Dice Manolete, no el torero sino el del As, que Simeone ya ha conseguido el primer título nada más pisar el aeropuerto de Barajas. El Cholo ha prometido lo que todos y cada uno de los entrenadores que en el mundo han sido, trabajo, tranquilidad e ilusión, y al perioatletismo, que también existe aunque a veces se tiña de azul y grana, eso le ha sonado a música celestial. "Con Simeone se van a acabar las bromitas", añade Esteban, como si Gregorio Manzano llevara de parranda desde septiembre o se hubiera dedicado a la dolce far niente, la vida contemplativa, el "dulce no hacer nada". Desde hace veinticinco años llevo escuchando la misma cantinela demagógica con cada cambio de entrenador y el efecto del técnico entrante suele disiparse como cuando descorchas una botella de champagne.

Simeone, que ya quedamos que como jugador no fue precisamente una monja ursulina, debe ser a Gregorio Manzano más o menos lo que Manolete a Bob Woodward; con esto quiero decir que me parece una falta de buen gusto total y absoluta y una puñalada trapera en toda regla dejar entrever que con el técnico saliente el Atleti era un cachondeo y cada cual hacía la guerra por su lado. No conozco un entrenador más honrado y que sepa sacar más rendimiento a sus jugadores que Gregorio Manzano, y si no ha sido capaz de enderezar al Atlético de Madrid en su segunda etapa al frente del equipo es pura y llanamente por falta de calidad. A lo mejor los periodistas quisimos vender una burra que estaba coja.

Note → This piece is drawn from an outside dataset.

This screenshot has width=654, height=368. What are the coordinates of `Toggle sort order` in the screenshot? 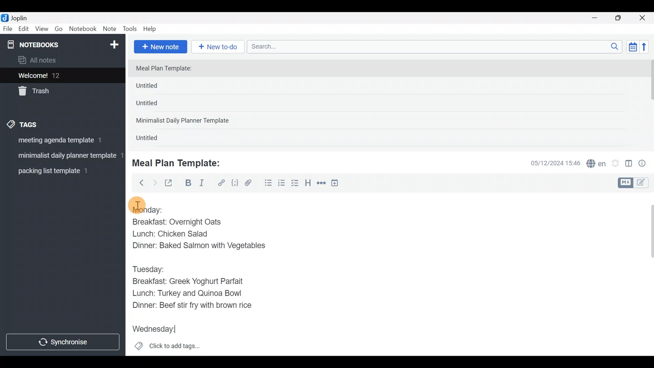 It's located at (633, 47).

Como si lo estuviera viendo: en los dos o tres próximos partidos los jugadores darán el do de pecho, se dejarán la piel a tiras muy finas y, si finalmente decide quedarse y el Cholo le alinea, veremos al mejor Reyes de la historia. Pero, transcurrido un mes, los gritos ya no serán suficientes y ahí será cuando realmente veamos qué tiene dentro Diego Simeone. El argentino cuenta con algo de lo que careció absolutamente su antecesor en el cargo y es el almibarado beneplácito del perioatletismo, un respaldo tan dulzón que estraga; el empacho, ya lo he dicho, corre por cuenta de Miguel Ángel Gil, que sueña con que la curda sea de tales proporciones que la afición se olvide de él un ratito y se alcance así de nuevo el mes de mayo, con los mismos en los mismos sitios y los mismos de siempre protestando contra los mismos de toda la vida.